Many formal interviews nowadays are conducted using competency based interview questions. The theory is that past performance is the best predictor of future performance. The interviewer will therefore be seeking examples of past behaviour that provide him/her with concrete evidence that you have the necessary competencies to succeed in the job. The same set of questions will typically be asked of all candidates, and a scoring system may be employed to gauge how well the candidate applied their own skills and experience to the question. Because the same questions are asked of each candidate, competency based interviews are deemed to be fairer as all candidates are treated the same, and given the same opportunities.

The interviewer will typically ask a series of questions such as ‘Give me an example of a time when…’ or ‘Tell me about a situation when…’ It is often possible to anticipate which key competencies the employer will be looking for by studying the job description. Often, particularly in the Public Sector, the key competencies are explicitly listed in the job description. Make a list of these, and think of examples of when you have displayed these key competencies, ideally in a work situation. If you can’t think of a work situation then use a situation from your personal life; this can be equally valid. Try to think of four or five examples, and it is likely that you can adapt each of these to display several key competencies.

When in a competency based interview, it is important that you take your time and ensure that you have a relevant example before you start talking. Don’t be afraid to pause for thought and adapt one of your stock situations to the question. If you feel that you have displayed certain key competencies by using an example, then spell it out and list them- interviewers may miss them if you don’t.

Other Interviews

Most interviews, particularly for temporary positions, are much less formal. If in doubt, then prepare for a competency based interview, as situational examples can be used in any interview. Stock interview questions include:

‘Tell me about your weaknesses’

You can start by saying that you don’t believe that you are actually ‘weak’ in any area, but acknowledge that there are one or two areas that you could improve. These should be weaknesses that are actually strengths, such as ‘I don’t suffer fools gladly’, ‘I’m too much of a perfectionist’ ‘I’m too committed to my career’, etc.

‘What would your colleagues / references say about you?’

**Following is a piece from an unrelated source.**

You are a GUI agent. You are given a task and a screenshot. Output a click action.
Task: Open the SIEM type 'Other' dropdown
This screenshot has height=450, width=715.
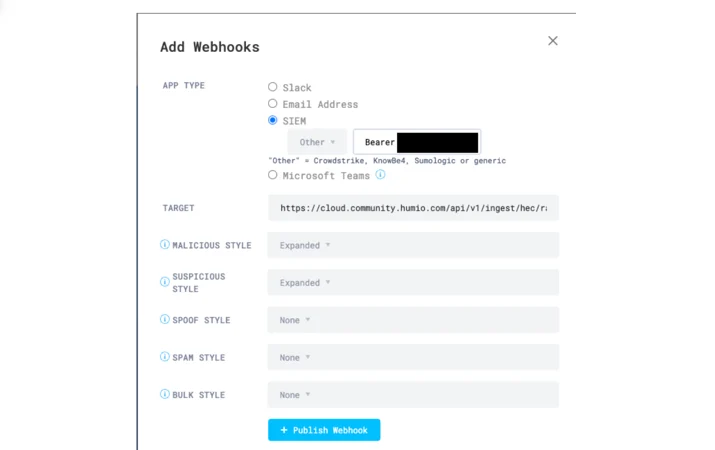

This should be seen as an opportunity to stress your main capabilities and achievements. Obviously, keep it all very positive!

‘Tell me about yourself’

This can be a difficult one to answer, and as with most questions, preparation is the key. Try to summarise your main capabilities and experience in a concise manner. Stress the positives, but don’t be afraid to point out areas in which you would like more experience; this shows good self-awareness. Prepare a career summary, stressing promotions and key achievements. Judge the situation, and if you feel it is relevant then you may want to mention your life outside work; family, interests etc.

General Interview Tips

It may sound obvious, but dress appropriately; first impressions last. Turn off your mobile phone. Take a smart, dark coloured folder which is firm enough to write on. This folder should include:

  • A copy of your CV
  • A smart pen
  • A list of questions to ask
  • Blank paper
  • Proof of professional qualifications
  • Proof of eligibility to work in the UK such as current passport or Home Office ID Card

After the interviewer has finished asking their questions you will often be given the chance to ask some questions yourself. Make sure that you have a list of questions prepared. These may include:

  • Questions about the role itself or questions about career prospects within the company
  • What’s the next step?
  • When can I expect to hear?
  • You may also want to take this opportunity to tell the employer how keen you are on the role / company, or to mention any points that you missed earlier in the interview

Finally, try to relax.  When you go into an interview well prepared, you should find it easier to be yourself.  You will come across as more confident, and you will be far more likely to leave a good impression.